BY RYAN O'CONNOR
Will Demars and Tim Costa have been playing baseball together since they were 10 years old.
A year later, Peter Catalano made the same Pelham Little League all-star team as Demars and Costa.
The three have been practically inseparable since, maintaining an on-the-diamond bond that has lasted through Little League, Babe Ruth, high school and three seasons of American Legion baseball.
Now, with their baseball careers primarily in the past – Costa still plays for Division III Thomas College in Waterville, Maine – the Pelham trio has found a new way to share their summers.
They are coaching the Salem American Legion junior baseball team, a first-year program for developing 15- to 17-year-old players into high school stars and legitimate college prospects.
Prior to joining the coaching ranks, Costa, Catalano and Demars helped build the legion program from the ground
up, winning two games four years ago in its first season, four games the next year, then 13 wins and a playoff appearance in 2006.
And John Ryan, who managed the three on the Legion’s senior team for three years and runs the Post 63 program, said he could not find a better group to tutor his future players.
Ryan, coaching for more than 25 years, said Demars is the toughest baseball player he has ever met, something he knew would rub off on the younger players.
“I mean, he was hit 18 times last year, his on-base percentage was .600, and he’s an outstanding catcher,” said Ryan. “He doesn’t necessarily have a lot of great natural ability.

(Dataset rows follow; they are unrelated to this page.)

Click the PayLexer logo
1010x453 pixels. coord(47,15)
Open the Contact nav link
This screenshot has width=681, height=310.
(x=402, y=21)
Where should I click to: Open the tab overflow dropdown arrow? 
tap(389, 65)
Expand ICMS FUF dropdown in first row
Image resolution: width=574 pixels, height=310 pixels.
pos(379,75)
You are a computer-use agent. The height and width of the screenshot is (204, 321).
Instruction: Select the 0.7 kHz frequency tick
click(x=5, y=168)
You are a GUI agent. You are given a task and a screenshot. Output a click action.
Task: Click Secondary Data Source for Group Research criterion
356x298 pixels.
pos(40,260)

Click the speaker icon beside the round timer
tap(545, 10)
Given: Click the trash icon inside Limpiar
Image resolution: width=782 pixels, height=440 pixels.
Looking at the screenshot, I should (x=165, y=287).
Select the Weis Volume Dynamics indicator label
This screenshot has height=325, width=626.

He’s a good athlete, but he always pushed himself to get to that next level on sheer desire.”
Catalano and Costa are similar, he said, with Catalano fighting through diabetes to become a great ball player and Costa consistently being one of the most aggressive guys on the field.
“I wanted some of those younger kids to get that mentality instilled in them,” said Ryan. “It’s that desire that has driven those kids that I wanted to see in the younger kids coming up.”

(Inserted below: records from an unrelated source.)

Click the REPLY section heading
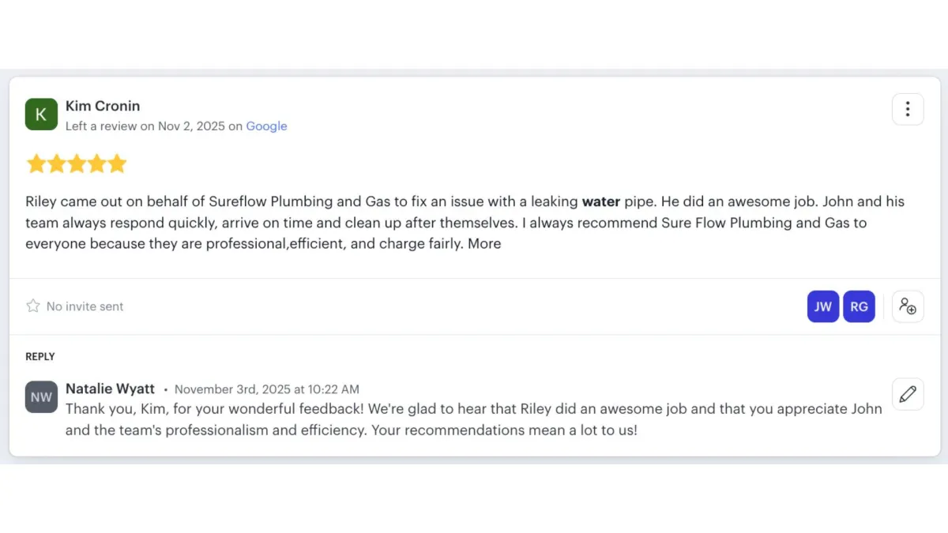Screen dimensions: 948x533 pos(40,357)
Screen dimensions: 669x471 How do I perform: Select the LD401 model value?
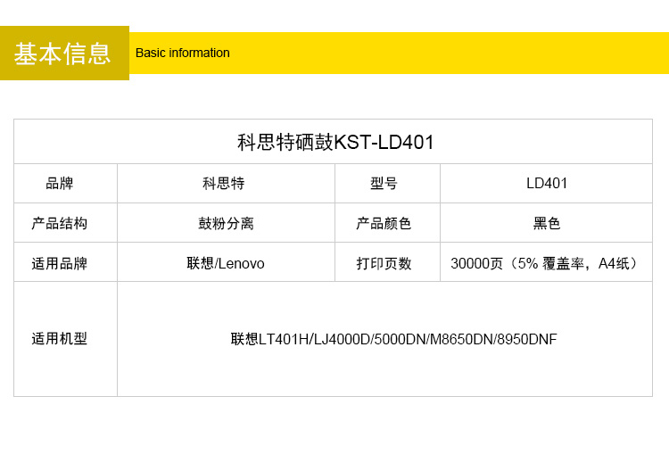(547, 184)
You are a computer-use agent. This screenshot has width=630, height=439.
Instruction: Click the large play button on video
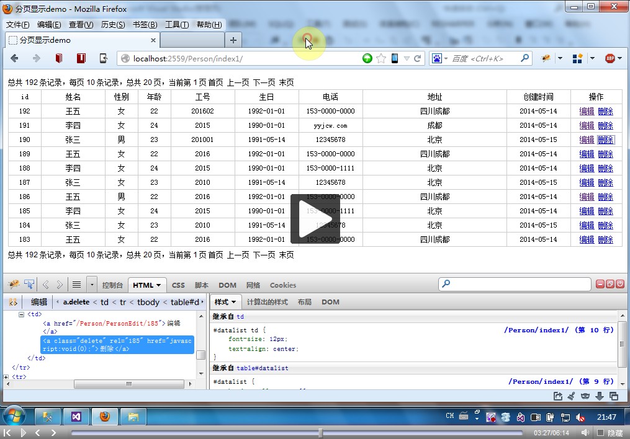[x=315, y=219]
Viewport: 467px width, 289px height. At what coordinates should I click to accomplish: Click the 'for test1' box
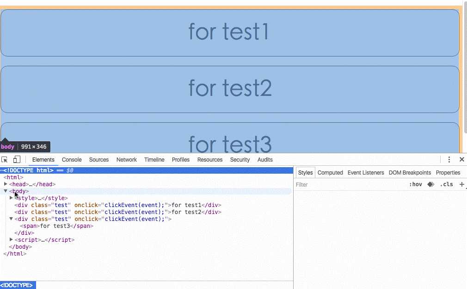[229, 32]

For the Pelham threesome, the opportunity was too enticing to miss.
“We had no commitments and no conflict except that we all work during the day, so we took him up on it,” said Demars. “He pretty much gave us all the freedom to run the team like we wanted.”

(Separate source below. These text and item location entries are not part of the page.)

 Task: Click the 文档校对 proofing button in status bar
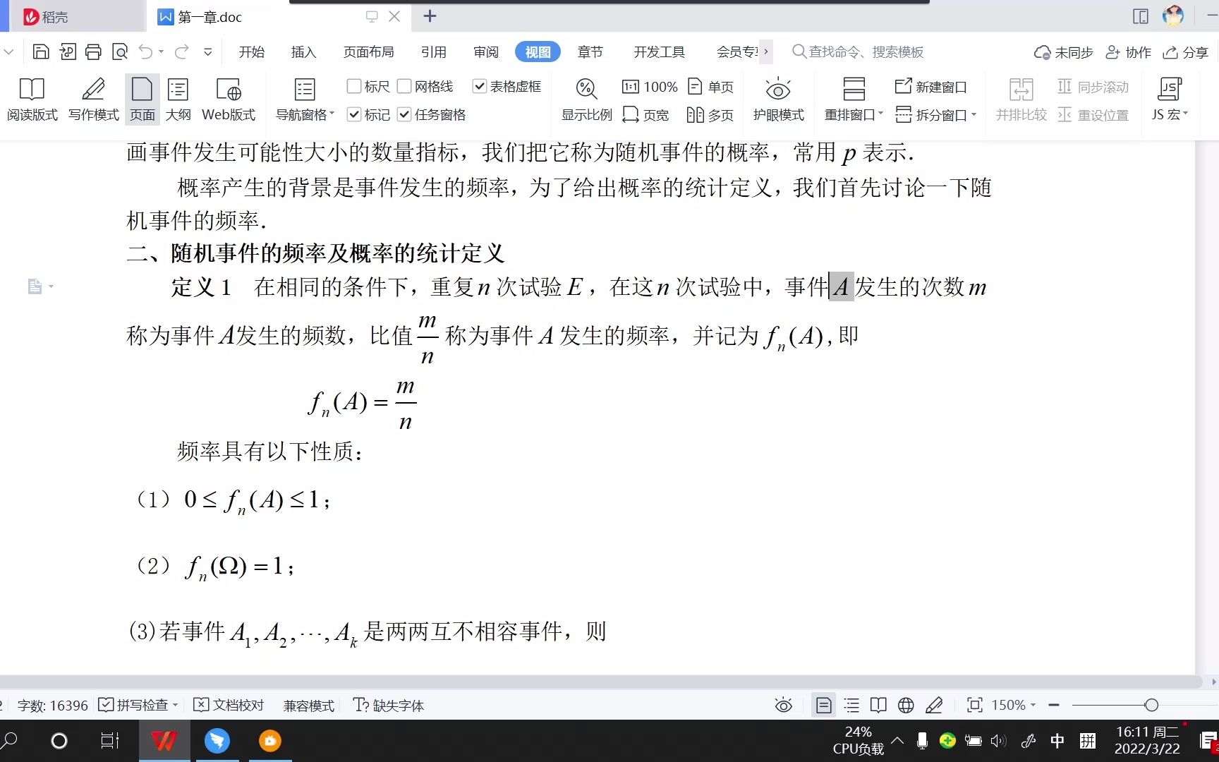point(229,705)
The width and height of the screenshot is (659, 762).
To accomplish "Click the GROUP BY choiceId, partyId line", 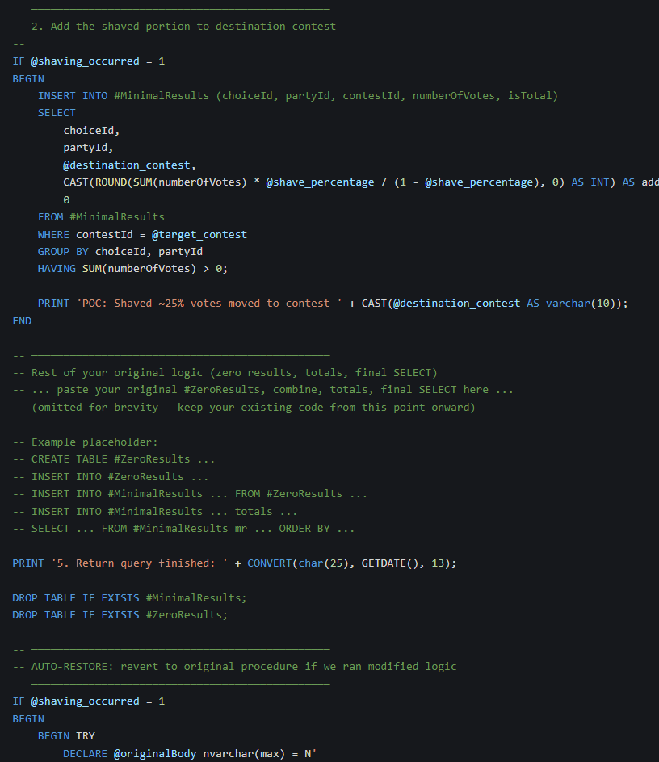I will click(120, 251).
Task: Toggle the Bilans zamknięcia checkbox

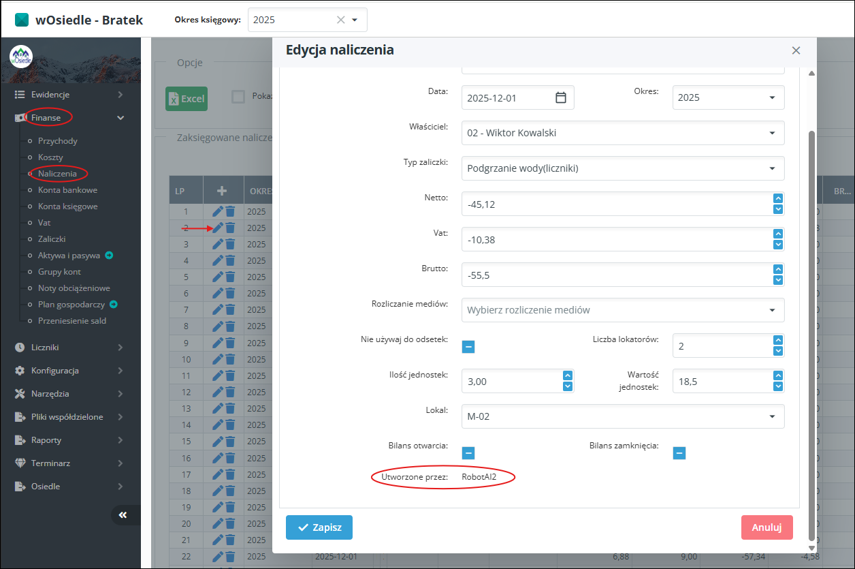Action: click(x=679, y=453)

But Ryan knew how they would coach, and he knew they would be a cohesive unit.
“Having played together for so long, it made it a lot easier to run our team,” said Demars. “We all came from the same program and have the same idea of how we want to play baseball and how we want to conduct ourselves.
“We’re all on the same page all the time.”
Though their team fell one win short of making the first-annual American Legion junior baseball tournament, Ryan was happy with what he saw.
“I didn’t push them to win games,” said Ryan. “I pushed them to develop players and teach them to play baseball, and I think they’ve done that.”
Aside from wins and loses, Costa said there was something special about coaching with his former teammates, a bond created only through the rigors of many years playing through rain and hot weather.
“The weirdest thing is a lot of time Will would be coaching third, and I’d run something by him, and he would look at me funny and say he had been thinking the same thing. So it’s just stuff like that, which happened all the time, that gave us all assurance on our philosophies and baseball knowledge,” said Costa of his roommate at Bentley College.
“Plus the fact that I played middle infield with Peter for so many years, we would always go to say the same thing to the same player, which was funny, but it was also good because (as a player) it’s not like you were getting two different concepts,” Costa continued. “You’re getting the same advice with two sets of eyes to make sure you were doing things right.”
Though uncertain where time will take his mates and him, Catalano said he just wants to continue enjoying the present.
“I definitely want to coach this team for a few more years with these guys and who knows what’s going to happen a few years from now,” he said. “But I miss playing, and coaching has really filled that void. So hopefully we get to continue doing this in the future.”